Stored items
....................

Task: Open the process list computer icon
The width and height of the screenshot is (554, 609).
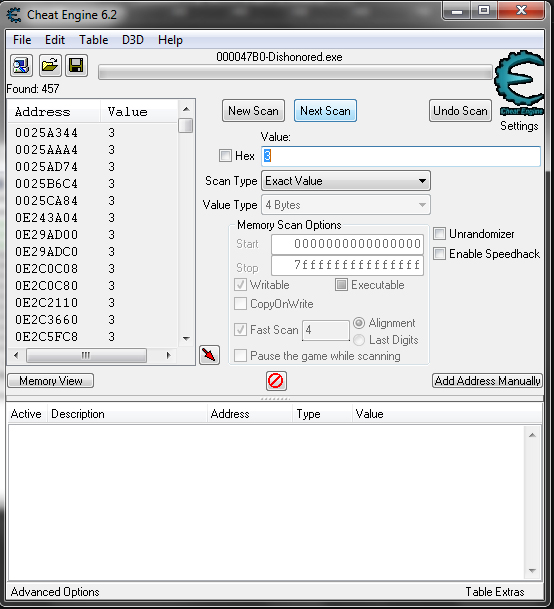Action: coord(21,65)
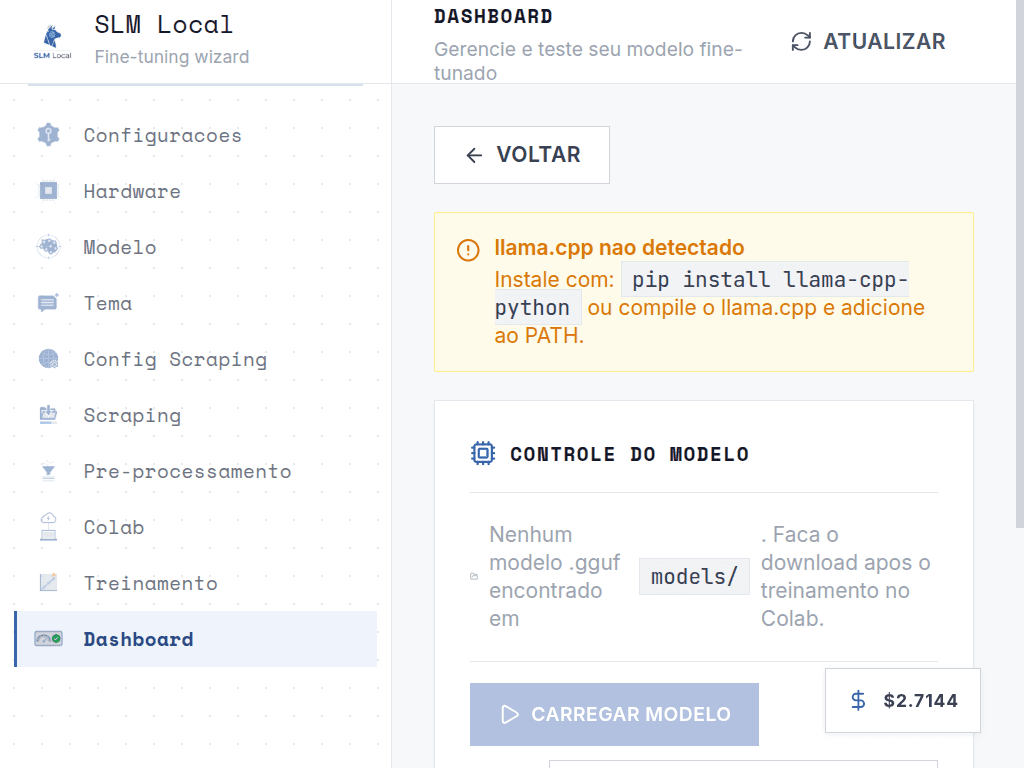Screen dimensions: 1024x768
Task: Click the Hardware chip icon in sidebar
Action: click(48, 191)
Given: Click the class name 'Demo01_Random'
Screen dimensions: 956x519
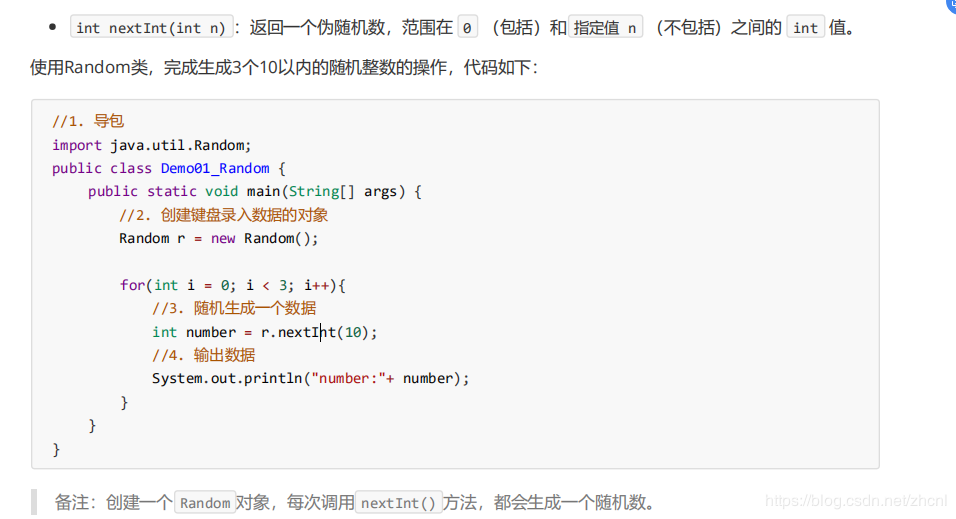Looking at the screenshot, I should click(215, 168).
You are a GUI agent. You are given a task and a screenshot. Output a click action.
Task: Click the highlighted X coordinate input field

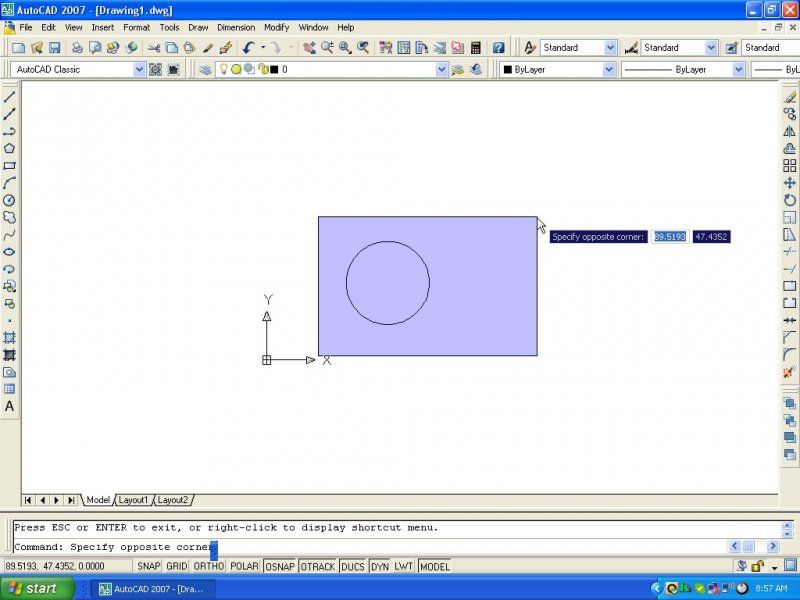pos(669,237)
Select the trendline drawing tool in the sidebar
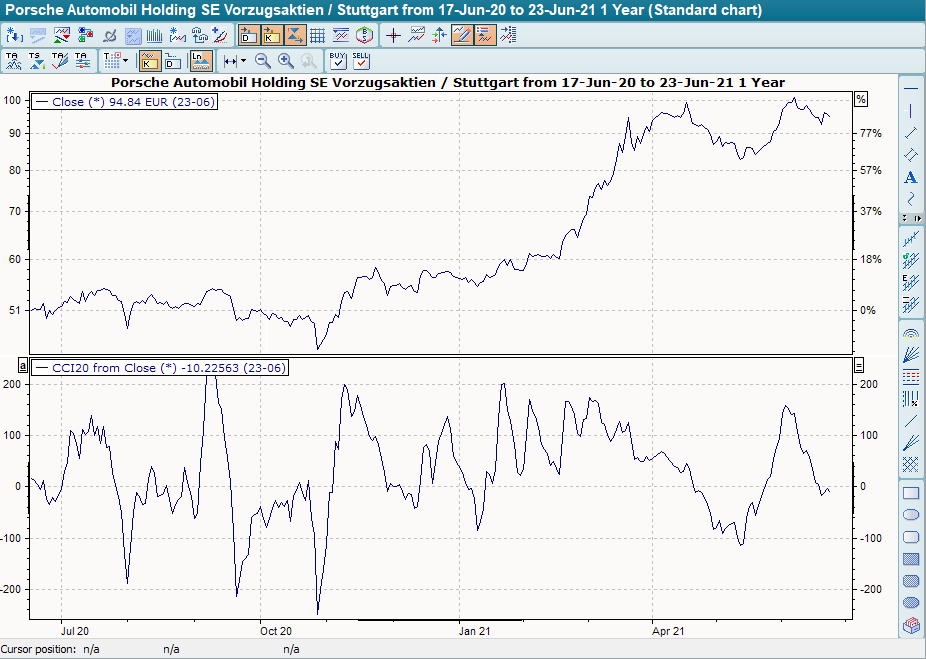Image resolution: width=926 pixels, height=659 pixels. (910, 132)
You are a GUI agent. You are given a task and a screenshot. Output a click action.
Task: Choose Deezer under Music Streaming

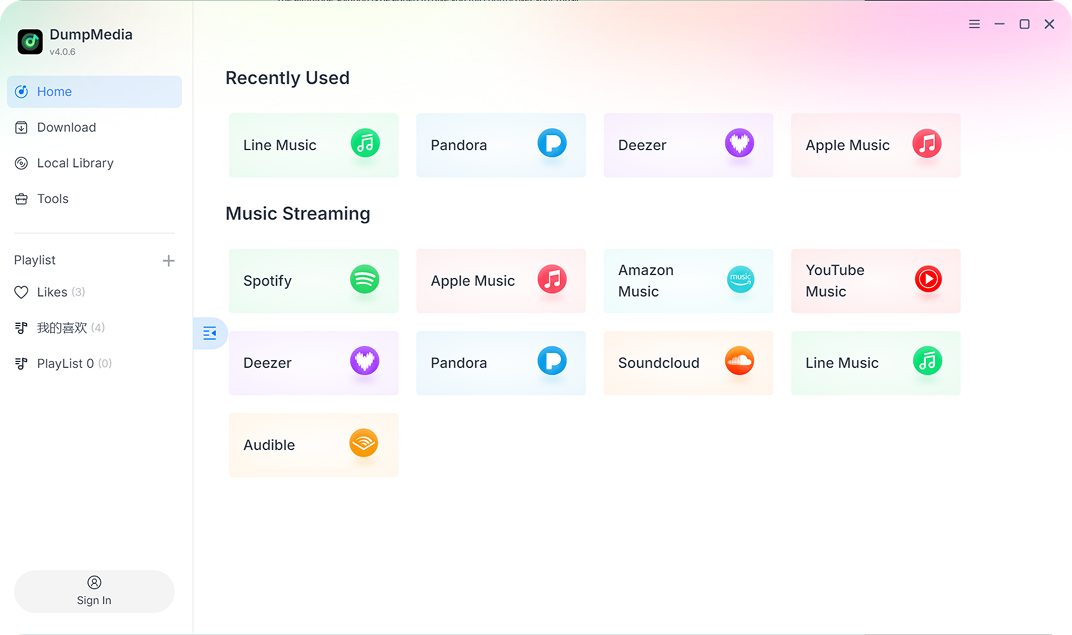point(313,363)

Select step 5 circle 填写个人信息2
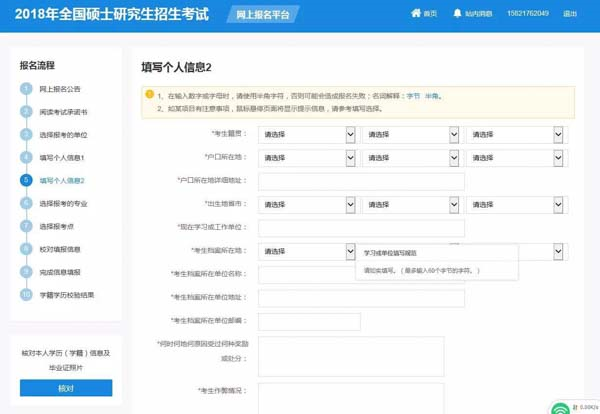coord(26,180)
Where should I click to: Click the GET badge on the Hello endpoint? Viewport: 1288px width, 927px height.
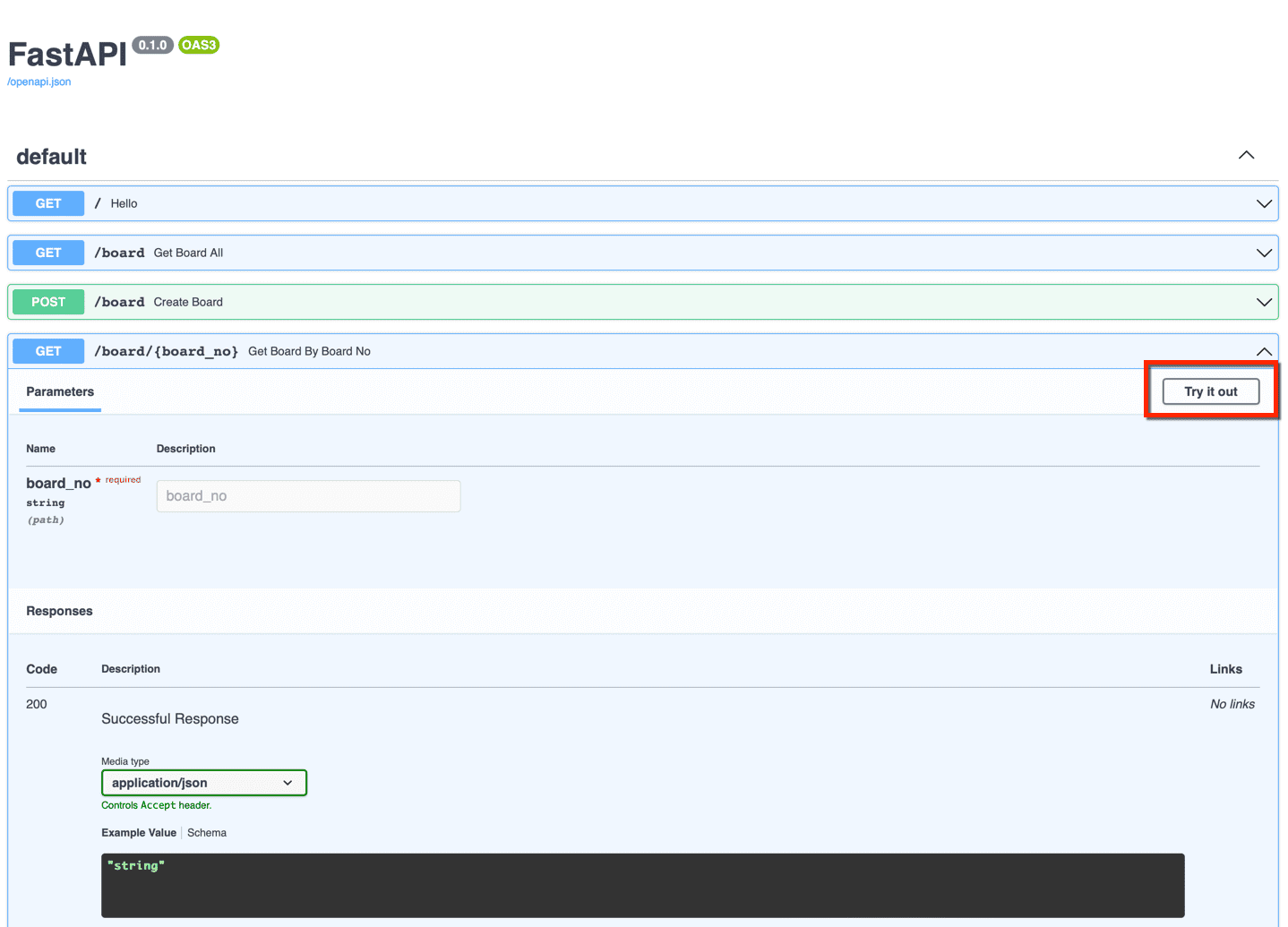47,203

....................

Task item => Copy out all the records exactly as they read, and omit the pictures.

Exercise solution =>
Task: Open the process list computer icon
The width and height of the screenshot is (554, 609).
Action: coord(21,65)
Screen dimensions: 1024x768
Task: Click the Hardware chip icon in sidebar
Action: click(48, 191)
Given: Click the class name 'Demo01_Random'
Screen dimensions: 956x519
Looking at the screenshot, I should click(215, 168).
You are a GUI agent. You are given a task and a screenshot. Output a click action.
Task: Click the highlighted X coordinate input field

pos(669,237)
Select the trendline drawing tool in the sidebar
Image resolution: width=926 pixels, height=659 pixels. (910, 132)
You are a GUI agent. You are given a task and a screenshot. Output a click action.
Task: Choose Deezer under Music Streaming

point(313,363)

Select step 5 circle 填写个人信息2
coord(26,180)
Where should I click to: Click the GET badge on the Hello endpoint? Viewport: 1288px width, 927px height.
47,203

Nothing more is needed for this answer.